For Immediate Release
Chicago, IL – September 20, 2017 – Zacks Equity Research Alcoa (NYSE: (AA - Free Report) – Free Report) as the Bull of the Day, Cheesecake Factory (Nasdaq: (CAKE - Free Report) – Free Report) as the Bear of the Day. In addition, Zacks Equity Research provides analysis on Luminex Corp. (Nasdaq: (LMNX - Free Report) – Free Report),Ligand Pharmaceuticals Inc. (Nasdaq: (LGND - Free Report) – Free Report), Centene Corp. (NYSE: (CNC - Free Report) – Free Report).
Here is a synopsis of all five stocks:
Bull of the Day:
Thanks to a recent uptick in the global economy, companies in the industrial space have been on fire. We have actually seen the sector surge up to #2 overall, and it has been in that position for the entire month of September too.

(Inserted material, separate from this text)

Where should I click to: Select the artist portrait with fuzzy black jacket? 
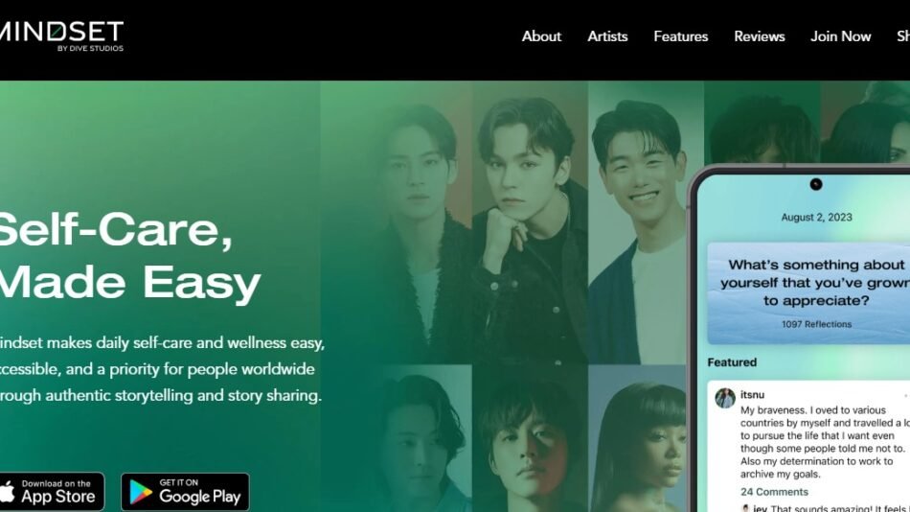[414, 222]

While many are responsible for this impressive staying power, one company that is definitely worth watching in this environment is Alcoa (NYSE: (AA - Free Report) – Free Report). This aluminum giant has been on a great run in recent months, and the latest numbers suggest that it could retain its leadership role into the Fall as well.
AA in Focus
Alcoa has been seeing rising earnings estimates following its solid earnings report, and we haven’t seen any analysts slash estimates in the past month for any of the time periods we study. This includes the current quarter, current year, next quarter, and next year, so clearly the optimism regarding AA’s future is widespread.
Much of this is thanks to strength in aluminum prices, which is largely due to Chinese growth prospects picking up steam. It also doesn’t hurt that China is cracking down on aluminum production, shuttering plants that do not have the required permits, as well as those that do not pass environmental muster.
This kind of situation is obviously great news for Alcoa, as a reduced supply and possible increases in demand have led to the boost in prices. And with Alcoa as a major producer, it looks to scoop up some additional demand—or at least display pricing power—in the near future.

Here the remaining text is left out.